Julieta

“Julieta”, crónica do Nada, hoje sobre o quase Tudo, no Correio do Porto.

Os naperons feitos de jornais e velhas listas telefónicas, recortados com o decoro próprio de quem suspira a vida e a mesma se verga sobre si, em deferência, ornamentam as prateleiras vazias de uma cozinha de chão de terra batida, negra. O tempo pára de cada vez que consulto a memória. Na Aldeia de Cima não há maior consolo do que uma lareira a crepitar na tarde de Outubro, lajes espessas, negras e sorridentes, panelas negras em tripé oxidado, traves cobertas de fuligem e as minhas calças penduradas num galho de austrália, a saborearem o braseiro dos grossos troncos ruborescidos.

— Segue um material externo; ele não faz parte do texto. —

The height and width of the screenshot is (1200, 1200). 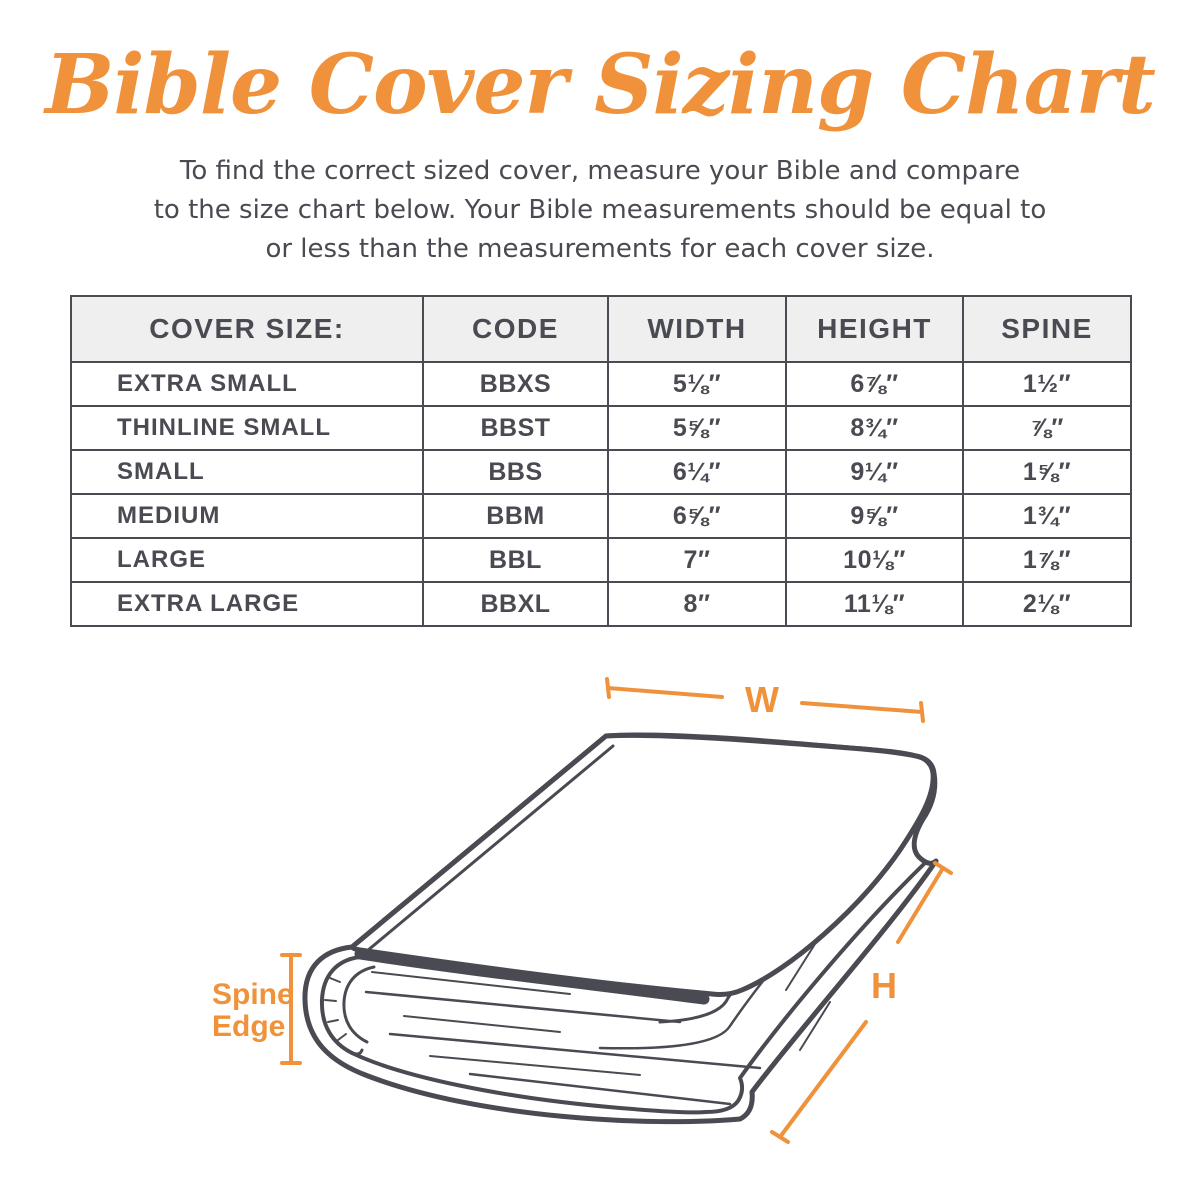 What do you see at coordinates (1047, 472) in the screenshot?
I see `cell-spine: 1⅝″` at bounding box center [1047, 472].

Três cachopos, na travessura cândida de escolher o mais profundo rego a percorrer, galochas esverdeadas e o futuro multicolorido pela frente, sem saber que, agora, esta tarde de Domingo me olha entristecida para o que não consigo vislumbrar.

Suspirava, a matriarca, bondade ao mesmo tempo que do fundo da arca tirava um tição negro em forma de pão caseiro, a faca rombuda que rasgava a côdea, a cebola lacrimosa sob o sal grosso e a caneca escura de um café fumegante que nunca consegui replicar. O maná bíblico saíra das escrituras e prostrava-se na tarde de um dia de semana maior que a nossa vida pueril. Três “tardalhos” em cuecas, a tiritar de frio, sorvíamos o café e ferrávamos a cebola salgada que se diluía no bolboso miolo do pão, enquanto o calor da lareira nos secava a roupa e a alma. Deus mostrara o paraíso, mas ainda me era pequeno o siso.

Algumas vizinhas tinham vindo à luz deste mundo pelas suas mãos experientes e saibrosas. Quando a parteira chegava, já os principais preparos estavam a plenos pulmões berrando como um cabrito tresmalhado num final de dia, parido em colmo, na bacia de água quente e as toalhas que pediam licença à candura das mãos experientes. Deus escolhe a dedo quem nos trazer a este mundo sem uma gota de medo. E sem muitos ais.

Nunca encontrei as palavras certas para entender a minha raiz de urze, a paixão pelo negro lume de uma tarde chuvosa, a navalhada firme num naco de pão, a cálida existência no olhar de paixão, o acolher sobre a asa de ganapos tresmalhados como filhos e netos, sem distinção. Urdi, durante a tarde, as palavras que dignificassem o seu sorriso quando atravessava a estrada para um beijo repenicado e um sorriso tímido e sincero, que fazia o firmamento corar. 

Escrevi um soluço em forma de nuvem, uma amêndoa adocidada, um copo de vinho fino e a preocupação com as ovelhas e coelhos que, na sua inocência, preocupavam o espírito tresmalhado. O abraço prolonga-se na medida da saudade, o reconhecimento do privilégio de termos caminhado na sombra do seu avental é prova irrefutável de existência suprema. A humilde simplicidade rarefeita, pureza de uma vida de nove décadas e meia, suplanta todo e qualquer ensinamento humano, mundano.

Numa ascensão serena que o tempo admirara, o próprio Criador desceu e levou-a pela invisível e luminosa porta, entretanto aberta, chamando todas as estrelas de Julieta.